Write out every line of the records below again, swapping each "checkbox" for "check box" and leaving all else unchanged.

-- START OF Task data --

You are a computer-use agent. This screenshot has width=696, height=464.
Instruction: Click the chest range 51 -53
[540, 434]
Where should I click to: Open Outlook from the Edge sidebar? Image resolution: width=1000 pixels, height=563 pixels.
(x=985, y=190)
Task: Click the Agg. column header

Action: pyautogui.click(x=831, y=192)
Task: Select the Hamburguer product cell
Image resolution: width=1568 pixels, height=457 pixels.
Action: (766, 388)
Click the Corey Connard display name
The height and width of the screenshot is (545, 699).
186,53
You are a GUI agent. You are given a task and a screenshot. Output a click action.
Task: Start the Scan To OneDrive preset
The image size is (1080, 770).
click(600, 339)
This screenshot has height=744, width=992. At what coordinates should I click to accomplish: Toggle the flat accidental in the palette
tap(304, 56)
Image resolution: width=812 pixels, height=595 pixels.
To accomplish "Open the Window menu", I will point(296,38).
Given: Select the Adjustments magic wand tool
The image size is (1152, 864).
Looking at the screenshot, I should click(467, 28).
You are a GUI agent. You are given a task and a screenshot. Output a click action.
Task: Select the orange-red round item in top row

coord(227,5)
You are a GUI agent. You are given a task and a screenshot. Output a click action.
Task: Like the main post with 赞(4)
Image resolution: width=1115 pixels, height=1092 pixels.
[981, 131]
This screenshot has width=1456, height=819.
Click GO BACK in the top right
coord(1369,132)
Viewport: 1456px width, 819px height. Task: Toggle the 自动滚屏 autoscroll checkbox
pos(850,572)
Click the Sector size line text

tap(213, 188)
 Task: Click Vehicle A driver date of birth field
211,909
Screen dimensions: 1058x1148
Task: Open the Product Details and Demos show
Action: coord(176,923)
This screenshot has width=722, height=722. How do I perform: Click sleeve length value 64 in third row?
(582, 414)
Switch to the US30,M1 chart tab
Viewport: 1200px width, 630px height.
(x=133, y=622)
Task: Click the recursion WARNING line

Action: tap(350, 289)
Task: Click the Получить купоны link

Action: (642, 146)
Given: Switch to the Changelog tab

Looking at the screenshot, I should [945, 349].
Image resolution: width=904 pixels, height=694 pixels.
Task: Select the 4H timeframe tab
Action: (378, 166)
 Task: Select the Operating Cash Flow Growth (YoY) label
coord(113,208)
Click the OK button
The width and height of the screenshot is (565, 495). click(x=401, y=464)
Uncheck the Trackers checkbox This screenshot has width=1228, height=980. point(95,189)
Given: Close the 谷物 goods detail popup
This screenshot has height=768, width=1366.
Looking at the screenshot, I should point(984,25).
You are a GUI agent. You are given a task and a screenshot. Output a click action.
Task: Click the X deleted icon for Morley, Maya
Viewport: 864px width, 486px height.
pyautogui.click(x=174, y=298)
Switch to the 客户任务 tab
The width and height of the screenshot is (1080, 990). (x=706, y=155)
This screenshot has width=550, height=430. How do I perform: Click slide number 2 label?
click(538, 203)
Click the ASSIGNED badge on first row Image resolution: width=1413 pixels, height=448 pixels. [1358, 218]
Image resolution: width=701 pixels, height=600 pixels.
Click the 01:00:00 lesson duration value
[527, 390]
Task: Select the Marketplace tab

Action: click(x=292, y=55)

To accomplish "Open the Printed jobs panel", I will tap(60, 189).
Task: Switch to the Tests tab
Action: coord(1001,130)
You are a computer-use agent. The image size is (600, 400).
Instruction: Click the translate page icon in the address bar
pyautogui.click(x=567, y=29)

-- END OF Task data --

• _Response below_
You are a computer-use agent. This screenshot has width=696, height=464.
Instruction: Click the chest range 51 -53
[540, 434]
Where should I click to: Open Outlook from the Edge sidebar? Image resolution: width=1000 pixels, height=563 pixels.
(x=985, y=190)
Task: Click the Agg. column header

Action: pyautogui.click(x=831, y=192)
Task: Select the Hamburguer product cell
Image resolution: width=1568 pixels, height=457 pixels.
Action: (766, 388)
Click the Corey Connard display name
The height and width of the screenshot is (545, 699).
186,53
You are a GUI agent. You are given a task and a screenshot. Output a click action.
Task: Start the Scan To OneDrive preset
The image size is (1080, 770).
click(600, 339)
This screenshot has height=744, width=992. At what coordinates should I click to accomplish: Toggle the flat accidental in the palette
tap(304, 56)
Image resolution: width=812 pixels, height=595 pixels.
To accomplish "Open the Window menu", I will point(296,38).
Given: Select the Adjustments magic wand tool
The image size is (1152, 864).
Looking at the screenshot, I should click(467, 28).
You are a GUI agent. You are given a task and a screenshot. Output a click action.
Task: Select the orange-red round item in top row

coord(227,5)
You are a GUI agent. You are given a task and a screenshot. Output a click action.
Task: Like the main post with 赞(4)
Image resolution: width=1115 pixels, height=1092 pixels.
[981, 131]
This screenshot has width=1456, height=819.
Click GO BACK in the top right
coord(1369,132)
Viewport: 1456px width, 819px height. Task: Toggle the 自动滚屏 autoscroll check box
pos(850,572)
Click the Sector size line text

tap(213, 188)
 Task: Click Vehicle A driver date of birth field
211,909
Screen dimensions: 1058x1148
Task: Open the Product Details and Demos show
Action: coord(176,923)
This screenshot has width=722, height=722. How do I perform: Click sleeve length value 64 in third row?
(582, 414)
Switch to the US30,M1 chart tab
Viewport: 1200px width, 630px height.
(x=133, y=622)
Task: Click the recursion WARNING line

Action: tap(350, 289)
Task: Click the Получить купоны link

Action: (642, 146)
Given: Switch to the Changelog tab

Looking at the screenshot, I should [945, 349].
Image resolution: width=904 pixels, height=694 pixels.
Task: Select the 4H timeframe tab
Action: (378, 166)
 Task: Select the Operating Cash Flow Growth (YoY) label
coord(113,208)
Click the OK button
The width and height of the screenshot is (565, 495). click(x=401, y=464)
Uncheck the Trackers check box This screenshot has width=1228, height=980. point(95,189)
Given: Close the 谷物 goods detail popup
This screenshot has height=768, width=1366.
Looking at the screenshot, I should point(984,25).
You are a GUI agent. You are given a task and a screenshot. Output a click action.
Task: Click the X deleted icon for Morley, Maya
Viewport: 864px width, 486px height.
pyautogui.click(x=174, y=298)
Switch to the 客户任务 tab
The width and height of the screenshot is (1080, 990). (x=706, y=155)
This screenshot has width=550, height=430. How do I perform: Click slide number 2 label?
click(538, 203)
Click the ASSIGNED badge on first row Image resolution: width=1413 pixels, height=448 pixels. [1358, 218]
Image resolution: width=701 pixels, height=600 pixels.
Click the 01:00:00 lesson duration value
[527, 390]
Task: Select the Marketplace tab

Action: click(x=292, y=55)

To accomplish "Open the Printed jobs panel", I will tap(60, 189).
Task: Switch to the Tests tab
Action: coord(1001,130)
You are a computer-use agent. The image size is (600, 400).
Instruction: Click the translate page icon in the address bar
pyautogui.click(x=567, y=29)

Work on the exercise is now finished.